次の打者岡本は歩かされるが続く秋広が三振、長野がゲッツーとなり、初回を終える。
「なあ、次の回からお前、放れるか?流石に此処で松井を潰したくないんや。頼むわ。江夏。おおん」
上田東の監督は隣のいる背番号1に声をかける。
「岡田さん、ええですよ。ちっと肩作って来ますわ」
背番号1を背負った男は監督に目を合わせずとも、右手でグローブを手に取り、投球練習をするためにベンチを出る。
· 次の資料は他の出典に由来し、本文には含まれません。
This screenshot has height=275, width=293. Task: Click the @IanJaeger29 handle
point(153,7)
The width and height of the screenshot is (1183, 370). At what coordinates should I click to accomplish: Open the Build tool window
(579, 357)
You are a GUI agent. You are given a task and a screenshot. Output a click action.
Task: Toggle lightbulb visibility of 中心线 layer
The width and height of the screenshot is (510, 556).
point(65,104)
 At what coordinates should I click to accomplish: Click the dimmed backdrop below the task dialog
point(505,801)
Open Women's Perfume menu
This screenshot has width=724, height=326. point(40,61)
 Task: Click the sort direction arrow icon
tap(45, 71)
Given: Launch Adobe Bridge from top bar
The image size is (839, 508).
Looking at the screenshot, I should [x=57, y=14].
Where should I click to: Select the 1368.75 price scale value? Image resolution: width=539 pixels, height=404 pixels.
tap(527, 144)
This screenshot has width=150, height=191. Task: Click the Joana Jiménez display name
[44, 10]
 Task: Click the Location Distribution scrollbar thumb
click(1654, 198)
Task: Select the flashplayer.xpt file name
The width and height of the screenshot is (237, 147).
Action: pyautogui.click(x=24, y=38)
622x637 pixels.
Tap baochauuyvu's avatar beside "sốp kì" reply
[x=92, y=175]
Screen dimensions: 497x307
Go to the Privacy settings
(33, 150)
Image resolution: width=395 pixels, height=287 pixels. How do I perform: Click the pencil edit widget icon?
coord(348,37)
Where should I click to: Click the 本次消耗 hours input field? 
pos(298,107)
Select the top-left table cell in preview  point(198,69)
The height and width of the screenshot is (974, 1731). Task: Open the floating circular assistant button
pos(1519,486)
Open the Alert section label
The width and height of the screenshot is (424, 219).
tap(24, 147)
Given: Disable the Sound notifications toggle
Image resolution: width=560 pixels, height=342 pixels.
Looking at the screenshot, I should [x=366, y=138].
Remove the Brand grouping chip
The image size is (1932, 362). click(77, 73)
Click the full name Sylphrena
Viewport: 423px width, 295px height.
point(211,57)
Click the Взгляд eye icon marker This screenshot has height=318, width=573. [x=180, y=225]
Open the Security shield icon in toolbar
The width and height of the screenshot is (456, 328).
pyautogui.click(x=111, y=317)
その様子を見る否や、グラウンドに視線を移し、にやりと笑みを浮かべて呟く。
「うちのエースはびっくりするで、去年の1年のスターは佐々木かもしれんが、今年は江夏や」
2回表、上田東の攻撃はサードゴロ、ファーストゴロ、セカンドゴロと直江は三者凡退に抑えた。
その裏、上田東の投手が変わる。
「上田東の投手交代、松井君に代わりまして、ピッチャーは江夏 慶君、ピッチャー江夏慶君」
「相手、もうピッチャー変わるのか」
大城はマウンドに上がっている左腕に視線を移して呟く。
「そりゃあ、此処で自信を無くしたくないでしょ」
坂本は大城の呟きを拾う。
この回の先頭打者の丸の打席。
江夏は初球にいきなりインハイにストレートを投げ込む。
丸も流石に手を出せない。
2級目はアウトハイにストレートに放り投げ、追い込む。
3球目にカーブをインローに投げ込む。
切れ味の鋭いカーブに圧倒される丸は三球三振に屈する。
その後の直江、坂本も三振を献上して初回と売って変わり、この回はあっさりと攻撃を終えた。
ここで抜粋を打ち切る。